Economic freedom measures how freely labour, capital and investments can move within and without the nation. Predictably, Singapore as the financial and business powerhouse of ASEAN continues to lead in the EFI (Economic Freedom Index). The index shows worrying trends for Thailand and Indonesia as their economic freedom decreased and stored respectively. For Thailand, the military government can be a contributing factor. In Indonesia, President Widodo has promised economic expansion plans which include opening up of several sectors just recently.

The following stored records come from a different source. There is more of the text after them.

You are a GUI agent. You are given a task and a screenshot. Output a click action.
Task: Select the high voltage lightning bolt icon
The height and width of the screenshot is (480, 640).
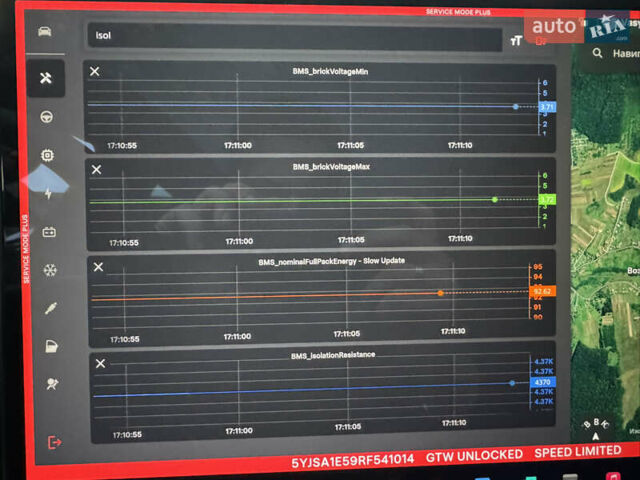pos(48,194)
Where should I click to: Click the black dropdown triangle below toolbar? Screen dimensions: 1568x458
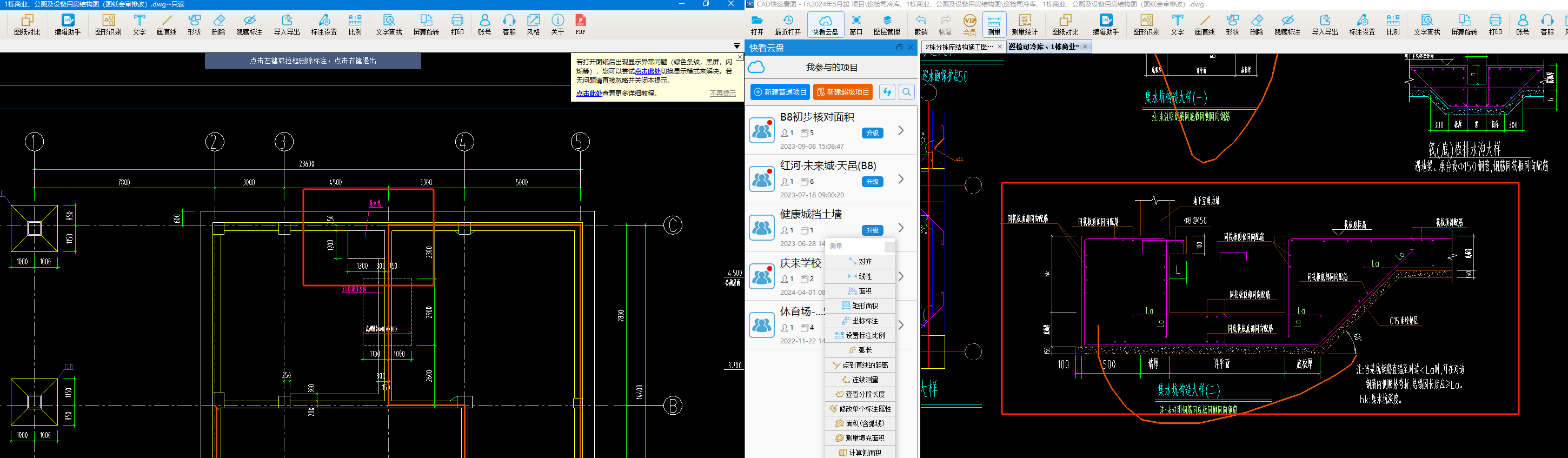coord(736,47)
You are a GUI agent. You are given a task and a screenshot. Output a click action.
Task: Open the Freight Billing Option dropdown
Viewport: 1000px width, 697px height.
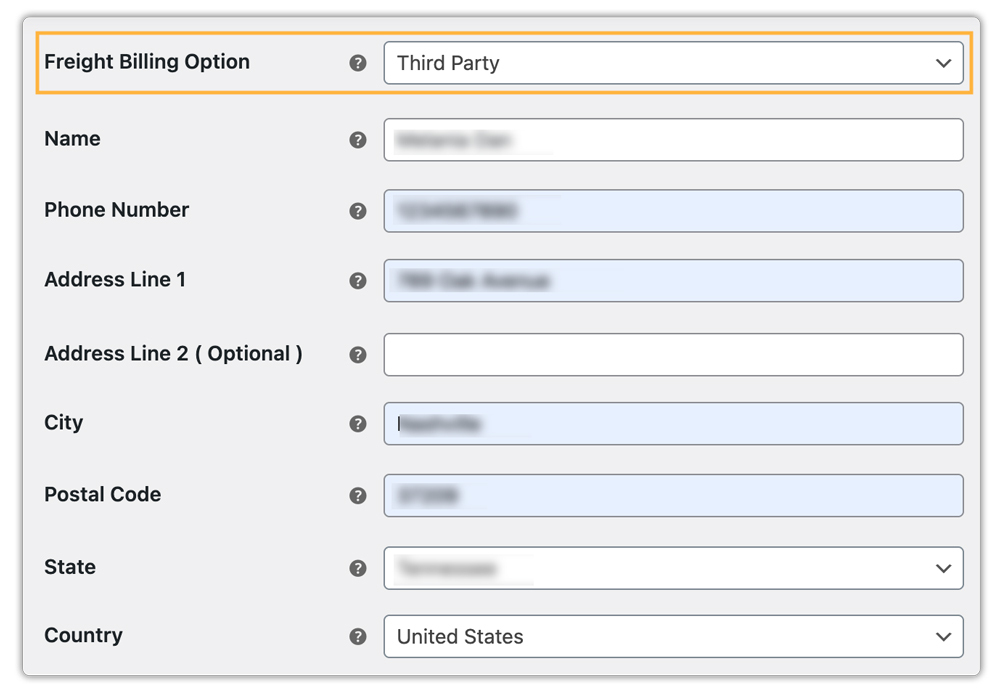pyautogui.click(x=674, y=62)
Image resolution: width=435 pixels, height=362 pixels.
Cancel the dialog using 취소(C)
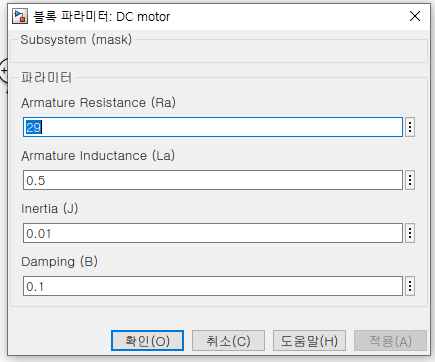tap(228, 341)
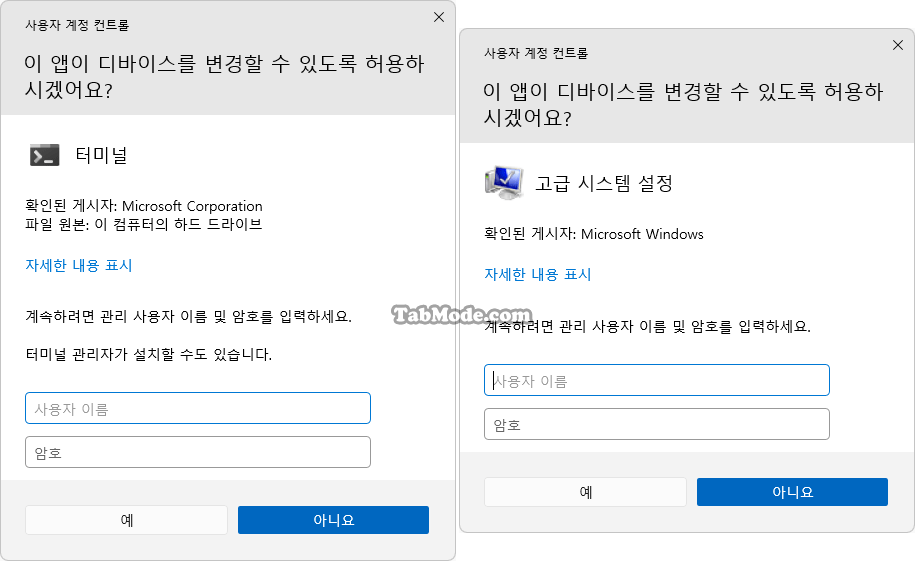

Malaysia’s Economic Index grows strong

The trend for Thailand and Indonesia is worrying also because they are the largest domestic market for ASEAN and they are also the largest economics in the region. Malaysia’s sharp increase in economic freedom under PM Najib may not be intuitive given the attention Malaysians have given to the 1MDB incident. One thing is for sure, if we assume the EFI correctly measures economic freedom, Malaysia’s economic growth will likely be positive under this trend.

Malaysia’s increase of economic freedom

Malaysia’s economic freedom score in the EFI is 70.8. This was an increase of 1.2 points compared to the score in 2014. Now, Malaysia falls in the category “mostly free” (only five countries in the “free” category and 29 in the “mostly free” category). Despite the increase in EFI score, many suspect that Malaysia’s overall economic freedom continues to be impeded by systemic shortcomings – perceived increase in corruption levels and political inference in the judiciary arm of government.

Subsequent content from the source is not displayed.